A private team of Canadian rocketeers is still plowing ahead to ready its spacecraft for flight, apparently unfazed by looming launch license and insurance deadlines that may have to be extended should the rocket not fly this month.
Brian Feeney, leader of the GoldenPalace.com/da Vinci Project, said an approaching Nov. 1 flight deadline for his group's space shot - and winter weather at the intended launch site - are not mission-ending obstacles for his Toronto-based team.
"I am not concerned about the launch license date," Feeney told SPACE.com. "Our objective is to get the first private Canadian into space."
Feeney had hoped to make two launches this month to compete the $10 million Ansari X Prize competition, a private suborbital spaceflight competition among more than two dozen teams. The contest was won on Oct. 4, when a spacecraft SpaceShipOne built by aviation pioneer Burt Rutan made its second successful X Prize flight.
On Oct. 1, the Canadian transportation agency Transport Canada announced that its Launch Safety Office had issued a month-long launch license for the da Vinci Project's Wild Fire Mark VI spacecraft. That license ran from Oct. 2 to Nov. 1, which is rapidly drawing near, and Feeney's team originally planned to stage their first flight from the local airport of Kindersley, Saskatchewan on Oct. 2. The launch has been on hold since Sept. 23.
But a confident Feeney said the official license dates, which cleared Wild Fire for two space launches within 30 days, were based on the availability of his team's flight insurance.
"The launch window would have been longer if the insurance had run longer," he said, adding that if for any reason his team members need to extend their launch window, they can discuss it with their insurers and then submit an amended application to Transport Canada.
Under their current flight plan, Feeney and his team will launch Wild Fire using a large helium balloon with Feeney himself at the helm. The balloon is expected to carry Wild Fire and Feeney to an altitude of about 80,000 feet (24,384 meters), where the manned rocket is designed to separate and ignite its hybrid rocket engine.

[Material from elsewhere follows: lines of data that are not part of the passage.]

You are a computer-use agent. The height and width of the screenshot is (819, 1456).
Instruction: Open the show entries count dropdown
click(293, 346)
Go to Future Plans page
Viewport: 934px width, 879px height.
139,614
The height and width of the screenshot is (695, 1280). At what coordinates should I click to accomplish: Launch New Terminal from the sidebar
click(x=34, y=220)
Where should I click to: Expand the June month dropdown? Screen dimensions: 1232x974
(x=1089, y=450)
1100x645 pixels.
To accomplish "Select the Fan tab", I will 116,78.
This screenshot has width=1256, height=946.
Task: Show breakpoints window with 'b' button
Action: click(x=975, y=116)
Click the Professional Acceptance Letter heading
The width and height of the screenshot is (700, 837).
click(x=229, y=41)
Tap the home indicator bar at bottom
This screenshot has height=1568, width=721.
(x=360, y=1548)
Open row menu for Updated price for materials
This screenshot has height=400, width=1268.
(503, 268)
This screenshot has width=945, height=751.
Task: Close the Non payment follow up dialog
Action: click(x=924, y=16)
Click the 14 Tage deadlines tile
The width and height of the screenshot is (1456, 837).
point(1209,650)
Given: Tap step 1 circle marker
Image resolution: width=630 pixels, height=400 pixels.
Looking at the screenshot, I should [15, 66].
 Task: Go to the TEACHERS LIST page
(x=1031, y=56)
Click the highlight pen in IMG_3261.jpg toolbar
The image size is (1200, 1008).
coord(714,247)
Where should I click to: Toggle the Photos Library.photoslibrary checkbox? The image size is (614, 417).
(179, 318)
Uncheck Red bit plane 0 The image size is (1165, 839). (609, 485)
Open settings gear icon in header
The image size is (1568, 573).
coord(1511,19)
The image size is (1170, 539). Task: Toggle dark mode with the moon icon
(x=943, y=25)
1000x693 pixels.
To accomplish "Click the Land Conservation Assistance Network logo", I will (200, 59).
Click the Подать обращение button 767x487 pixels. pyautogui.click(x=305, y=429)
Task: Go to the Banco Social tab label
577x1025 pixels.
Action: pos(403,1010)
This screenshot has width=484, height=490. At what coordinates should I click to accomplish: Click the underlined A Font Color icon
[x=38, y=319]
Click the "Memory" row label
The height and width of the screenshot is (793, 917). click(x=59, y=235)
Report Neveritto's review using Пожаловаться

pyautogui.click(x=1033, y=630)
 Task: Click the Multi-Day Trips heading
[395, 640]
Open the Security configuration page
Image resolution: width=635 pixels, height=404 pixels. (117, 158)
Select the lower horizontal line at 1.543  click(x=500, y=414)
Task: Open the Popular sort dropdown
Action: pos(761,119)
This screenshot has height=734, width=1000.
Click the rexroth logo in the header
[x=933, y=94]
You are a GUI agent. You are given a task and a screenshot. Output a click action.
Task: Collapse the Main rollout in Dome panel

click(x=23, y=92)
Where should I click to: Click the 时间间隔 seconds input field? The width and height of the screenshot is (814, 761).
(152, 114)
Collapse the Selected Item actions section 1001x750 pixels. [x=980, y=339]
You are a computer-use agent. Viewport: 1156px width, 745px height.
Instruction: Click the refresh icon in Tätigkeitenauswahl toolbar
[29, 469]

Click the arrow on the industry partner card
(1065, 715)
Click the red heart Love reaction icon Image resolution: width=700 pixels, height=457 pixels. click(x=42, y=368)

In total, Feeney should experience about three minutes of suborbital spaceflight before reentering the Earth's atmosphere and parachuting toward his targeted landing zone near Elrose, Saskatchewan - about 76 miles (122 kilometers) from Kindersley.
"Basically as long as the team keeps to the same requirements as in their initial launch application, that's fine," Transport Canada spokeswoman Lucie Vignola told SPACE.com. "They will just have to show proof of insurance from Nov. 1 on."
Feeney also addressed how winter weather could affect his launch date.
A small town of about 5,000 people, Kindersley received about five inches of snow last weekend according to local reports from residents. Accuweather.com forecasts for the next 10 days include frigid weather in the single digits Celsius and at least two separate days with snowfall.
"The only thing the weather does is drop snow," Feeney said, adding that should snow cover the launch site, it would cleared using large rolling vehicles used akin to those used by local farmers.
A heated tent over Wild Fire should protect the rocket from cold temperatures, he added.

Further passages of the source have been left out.